Then the nightmare began. Regularities. I am going to have to get more experience with these. I can't quite recall how many turnings we missed but having learnt from Andy Ballantyne that NAM means Not as Mapped, and LWR is Long Way Round, I was so pleased that we'd worked out which way to go round the triangle, we missed a bloody code board. Damn! However, on return to HQ, it turned out we were in good company as 34 cars missed it, and only 31 got it. I'm sure it wasn't there......;o)
The timings went completely out the window just trying to find the route, and I was amazed we apparently finished it and only lost 45 secs. To me, that is bordering on miraculous. We were 35th through that one, and then had another one straight on top of it. There must be a way to do these things, as we then dropped a further 62secs on the next one. My insecurity about whether we are going the right way doesn't help Dave in the slightest, so I need to sort this out and learn to read the whites better. The guys who won dropped 9 secs over the whole of the 4 regularities. How do they do that?!! I tried using the stopwatch to time us to checkpoints, but we seemed to be so far out of it, and I was concentrating so hard on just finding the TCs that the stopwatch times went completely out the window. Another learning curve to climb, another time!
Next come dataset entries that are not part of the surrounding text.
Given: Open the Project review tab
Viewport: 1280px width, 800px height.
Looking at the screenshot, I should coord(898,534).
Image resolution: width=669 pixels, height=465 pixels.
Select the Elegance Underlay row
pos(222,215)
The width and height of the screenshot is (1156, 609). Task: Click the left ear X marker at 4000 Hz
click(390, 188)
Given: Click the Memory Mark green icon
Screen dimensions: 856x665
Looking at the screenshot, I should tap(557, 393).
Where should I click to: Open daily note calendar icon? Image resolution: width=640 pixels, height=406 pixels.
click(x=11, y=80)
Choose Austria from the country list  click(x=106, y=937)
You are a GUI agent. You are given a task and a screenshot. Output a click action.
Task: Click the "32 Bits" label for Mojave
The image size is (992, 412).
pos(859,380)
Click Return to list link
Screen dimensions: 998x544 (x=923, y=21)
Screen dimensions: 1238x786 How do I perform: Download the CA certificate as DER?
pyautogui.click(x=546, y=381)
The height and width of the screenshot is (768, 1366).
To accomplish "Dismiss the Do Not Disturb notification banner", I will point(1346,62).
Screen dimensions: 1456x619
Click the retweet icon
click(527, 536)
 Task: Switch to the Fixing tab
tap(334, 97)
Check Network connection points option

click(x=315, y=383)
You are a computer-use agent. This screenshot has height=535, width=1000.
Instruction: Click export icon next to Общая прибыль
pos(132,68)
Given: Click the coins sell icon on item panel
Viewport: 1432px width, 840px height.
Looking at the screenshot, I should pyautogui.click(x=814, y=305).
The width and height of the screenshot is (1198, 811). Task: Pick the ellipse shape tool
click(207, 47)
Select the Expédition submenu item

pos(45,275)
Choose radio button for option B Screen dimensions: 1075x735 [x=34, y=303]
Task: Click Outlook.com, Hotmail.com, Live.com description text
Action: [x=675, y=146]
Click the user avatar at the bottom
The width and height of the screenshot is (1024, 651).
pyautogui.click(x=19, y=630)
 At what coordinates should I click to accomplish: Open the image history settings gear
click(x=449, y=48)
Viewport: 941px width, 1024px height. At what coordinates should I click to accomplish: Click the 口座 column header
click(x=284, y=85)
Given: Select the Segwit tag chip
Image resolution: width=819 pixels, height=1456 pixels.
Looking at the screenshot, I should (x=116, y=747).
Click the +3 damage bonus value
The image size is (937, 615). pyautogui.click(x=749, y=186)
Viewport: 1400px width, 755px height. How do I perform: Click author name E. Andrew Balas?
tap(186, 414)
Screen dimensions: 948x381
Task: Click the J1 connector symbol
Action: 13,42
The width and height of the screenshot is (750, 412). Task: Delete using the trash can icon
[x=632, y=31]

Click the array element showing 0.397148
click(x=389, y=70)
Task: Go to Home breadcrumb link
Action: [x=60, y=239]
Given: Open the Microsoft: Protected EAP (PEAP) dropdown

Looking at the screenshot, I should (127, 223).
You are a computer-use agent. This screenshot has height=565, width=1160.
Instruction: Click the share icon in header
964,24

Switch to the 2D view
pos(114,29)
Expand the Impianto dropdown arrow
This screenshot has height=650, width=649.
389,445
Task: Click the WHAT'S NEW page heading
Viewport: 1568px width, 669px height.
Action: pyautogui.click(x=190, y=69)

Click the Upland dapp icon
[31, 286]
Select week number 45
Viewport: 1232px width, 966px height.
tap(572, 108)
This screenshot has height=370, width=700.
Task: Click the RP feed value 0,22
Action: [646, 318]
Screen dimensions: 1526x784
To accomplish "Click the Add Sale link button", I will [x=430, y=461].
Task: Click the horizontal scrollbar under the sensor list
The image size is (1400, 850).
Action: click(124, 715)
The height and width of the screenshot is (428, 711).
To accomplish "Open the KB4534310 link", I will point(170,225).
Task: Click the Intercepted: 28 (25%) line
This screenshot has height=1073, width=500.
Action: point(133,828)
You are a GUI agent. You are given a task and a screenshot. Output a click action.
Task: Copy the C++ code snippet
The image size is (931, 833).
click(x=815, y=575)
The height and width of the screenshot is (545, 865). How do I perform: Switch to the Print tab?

By now, exhaustion was beginning to set in, as well as frustration with myself at my seeming inability to read a map correctly. Two forest stages and it would be over for the night. Short section in Langage, where we came 38th, and then a somewhat exuberant push round Cann1 where we completely failed to stop astride, sliding gracefully over it towards the marshalls, grinning our heads off.
We couldn't find our way out of a paperbag by this time and the route to the hotel was only not as circuitous as it could have been because we had explored the whole area at length earlier, failing to find the road up to the forests. A roundabout turned out not to be a roundabout at all, but a block of houses with a road up each side!
Back to HQ. Park up, drink beer. Drink beer. Looked at interim results and we appeared to be standing 26th before penalties. That was impressive as it means our selectif times at the very least are good. Walk to Ibis hotel up the road. Note to self, always stay in HQ, however much it costs!!
Woke up to find we were 36th. Could have been far worse! So, put in a query about the code baord as 15 mins seemed hellish harsh and everyone was talking about it, so did the sheep thing. It was later reduced to 5mins for all of us as that should have been the penalty for a regularity. Whatever, fairly level playing field if 34 of us had got it!!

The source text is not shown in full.